Aim of the task — Copy out the material word for word, starting at the line containing "Where should I click to: Click" and running through the end, leaving out the pictures.

▬▬▬▬▬▬

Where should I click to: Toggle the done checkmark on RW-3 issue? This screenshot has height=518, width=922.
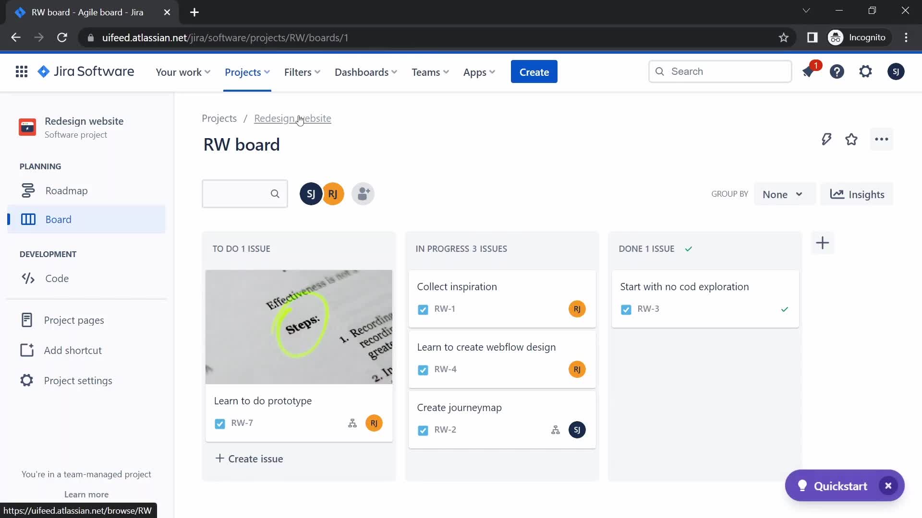pos(784,309)
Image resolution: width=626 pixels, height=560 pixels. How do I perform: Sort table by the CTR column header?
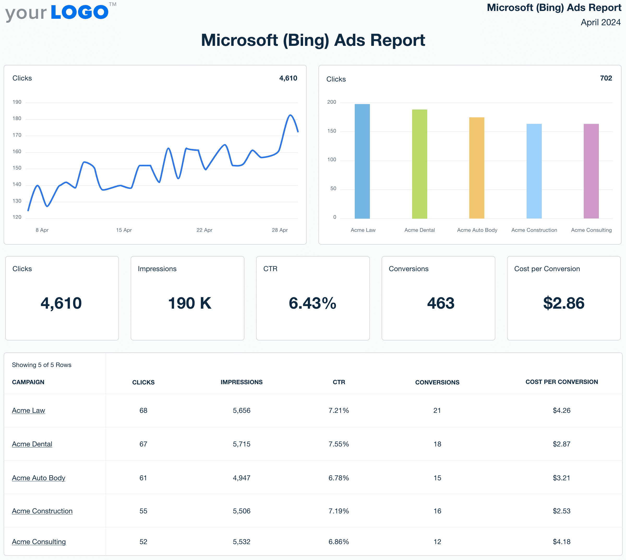(x=339, y=382)
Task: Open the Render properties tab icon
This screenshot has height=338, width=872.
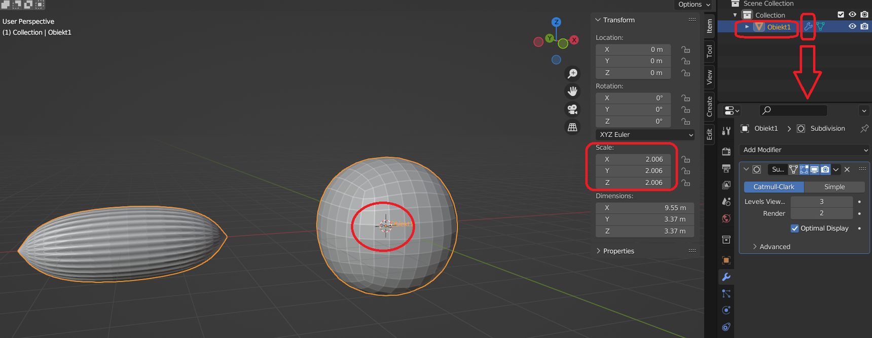Action: click(x=726, y=152)
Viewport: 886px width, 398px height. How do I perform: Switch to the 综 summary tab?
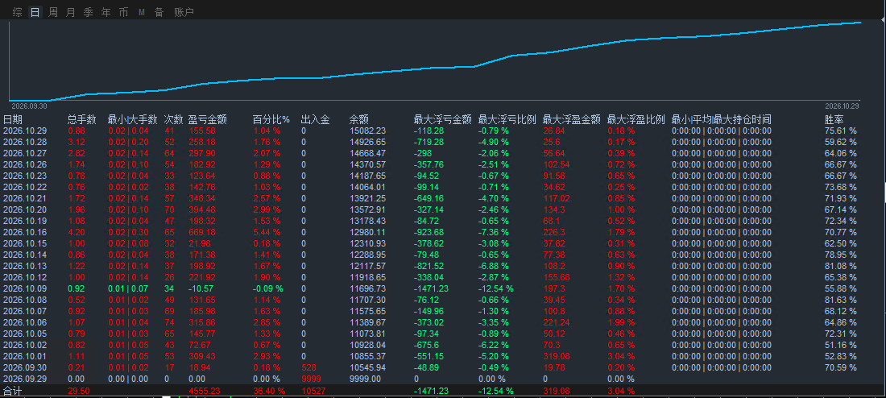pos(18,12)
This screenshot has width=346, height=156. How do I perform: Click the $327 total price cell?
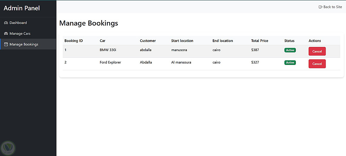[255, 62]
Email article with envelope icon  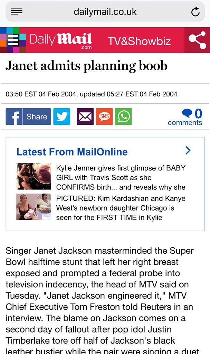coord(85,117)
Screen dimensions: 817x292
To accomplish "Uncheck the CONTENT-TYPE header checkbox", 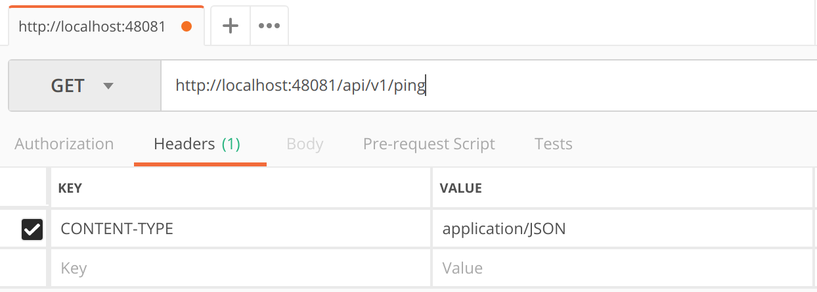I will [32, 229].
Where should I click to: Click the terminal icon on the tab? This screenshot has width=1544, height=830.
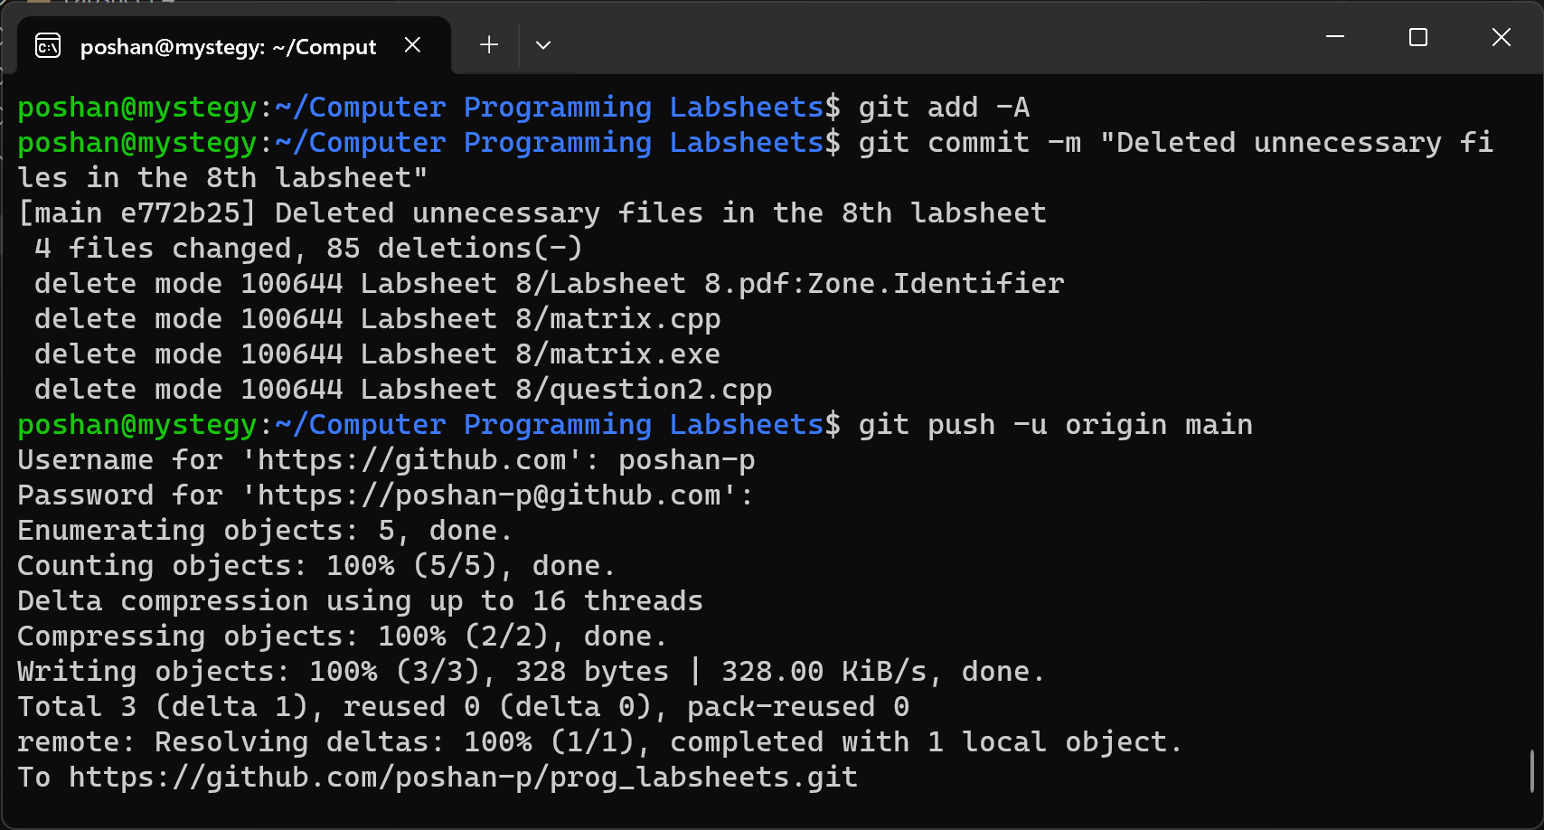click(x=48, y=45)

▬▬▬▬▬▬

Answer to the exercise —
Where should I click to: Click the terminal icon on the tab? This screenshot has width=1544, height=830.
click(x=48, y=45)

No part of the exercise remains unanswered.